> GIVEN RECORDS:
====
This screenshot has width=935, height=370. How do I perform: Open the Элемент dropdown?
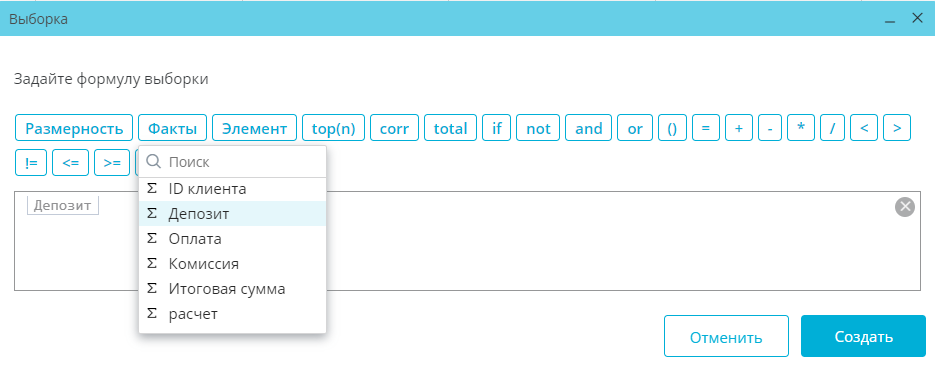point(255,128)
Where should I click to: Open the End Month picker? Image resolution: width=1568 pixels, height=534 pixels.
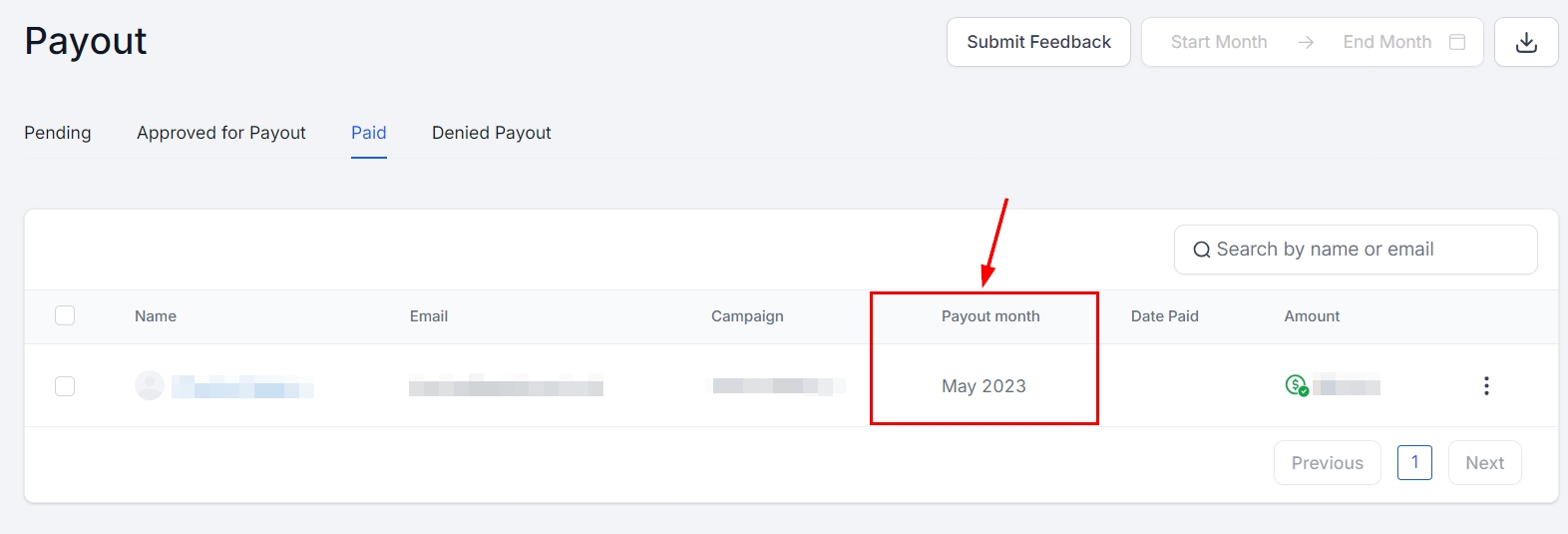pyautogui.click(x=1386, y=42)
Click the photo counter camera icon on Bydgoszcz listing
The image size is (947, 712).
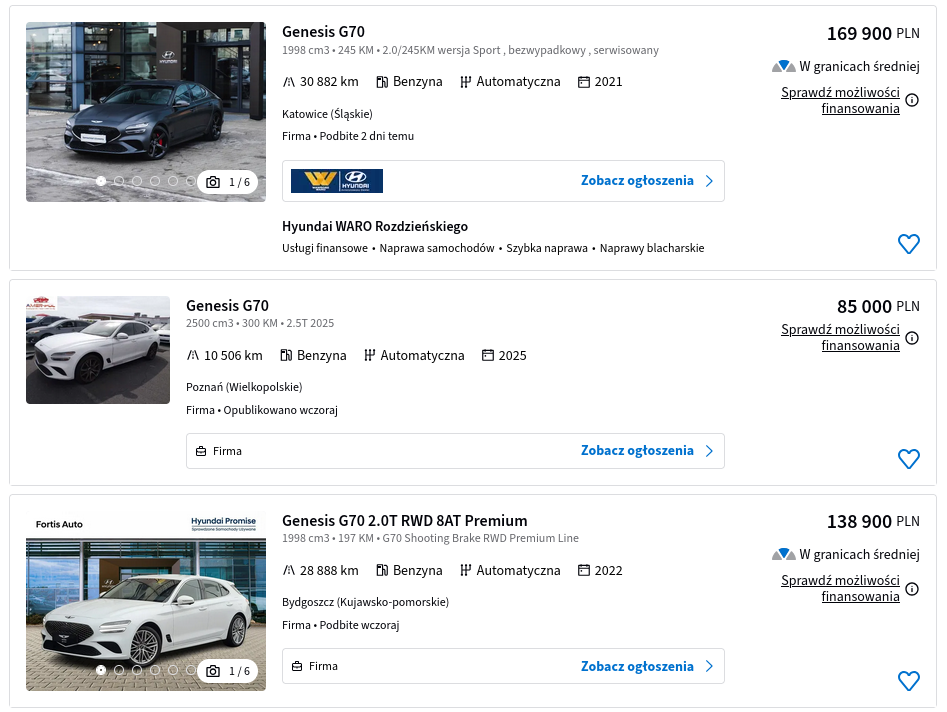pyautogui.click(x=213, y=671)
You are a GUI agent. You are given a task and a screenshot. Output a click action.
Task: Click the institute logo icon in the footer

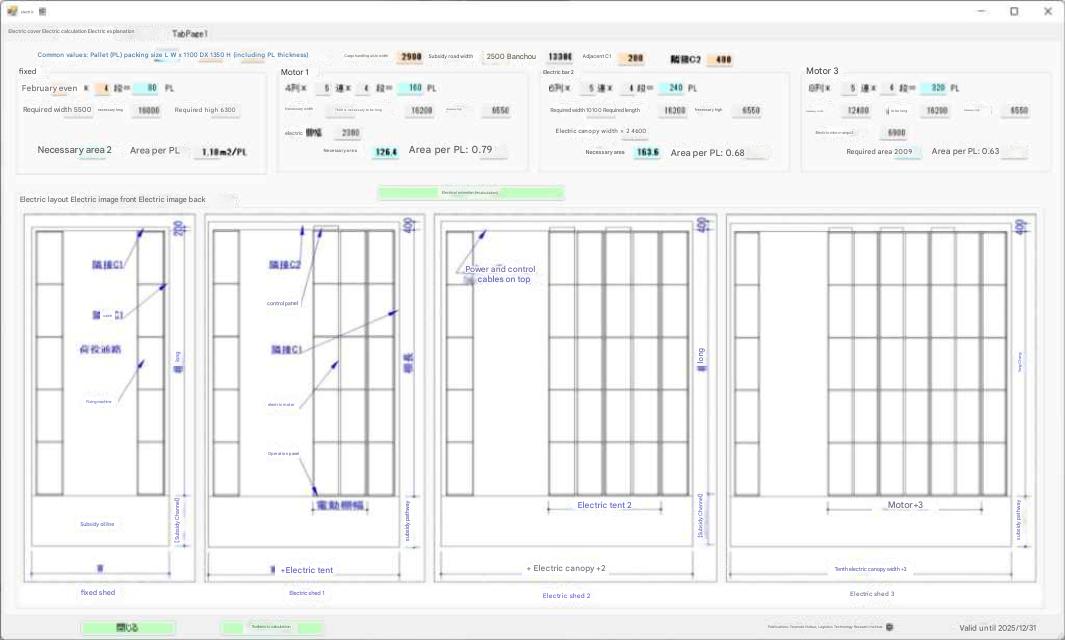click(x=890, y=627)
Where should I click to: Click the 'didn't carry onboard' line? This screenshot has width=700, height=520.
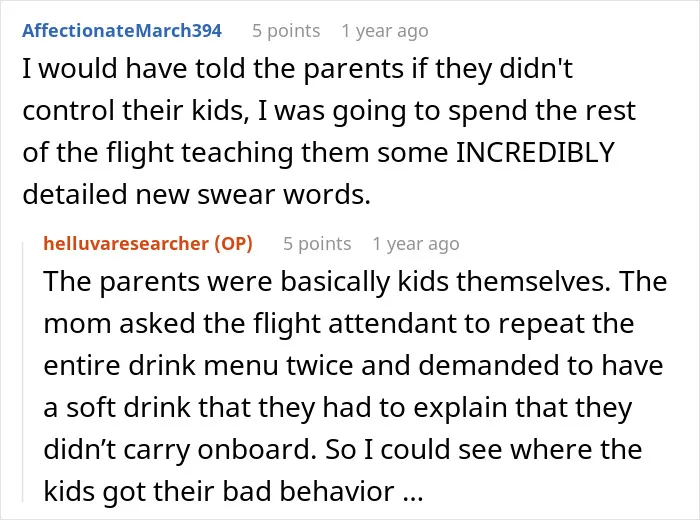(343, 449)
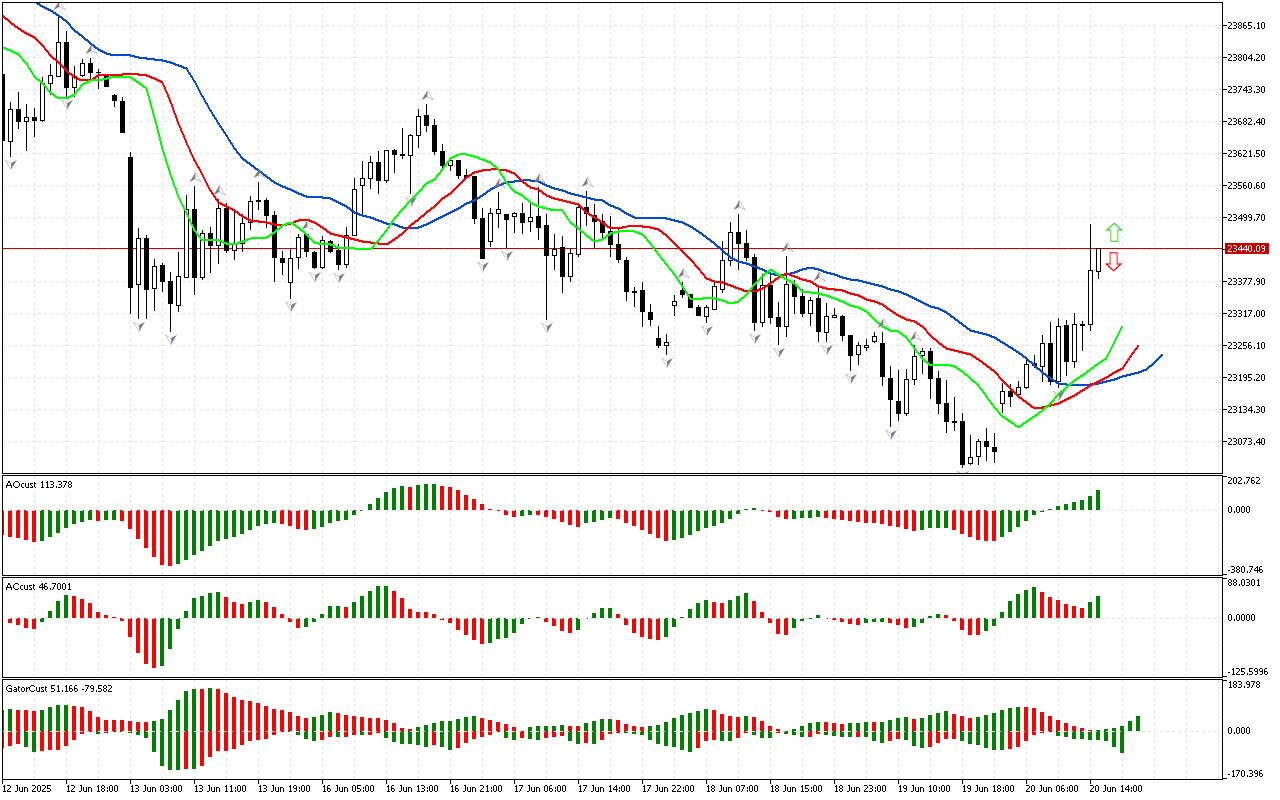This screenshot has height=800, width=1280.
Task: Click the GatorCust 51.166 -79.582 label
Action: tap(59, 688)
====
> YOUR ASSIGNMENT:
Reproduce the entries above word for word. Pictures stay out.

> ANSWER BELOW:
This screenshot has width=935, height=370. How do I perform: Open the Элемент dropdown?
point(255,128)
Where should I click to: Open the End Month picker? Image resolution: width=1568 pixels, height=534 pixels.
pyautogui.click(x=1386, y=42)
Click the photo counter camera icon on Bydgoszcz listing
The image size is (947, 712).
pyautogui.click(x=213, y=671)
You are a GUI agent. You are given a task and a screenshot. Output a click action.
Task: Click the institute logo icon in the footer

click(x=890, y=627)
Where should I click to: Click the 'didn't carry onboard' line? This screenshot has width=700, height=520.
(343, 449)
This screenshot has height=800, width=1280.
Task: Click the GatorCust 51.166 -79.582 label
Action: tap(59, 688)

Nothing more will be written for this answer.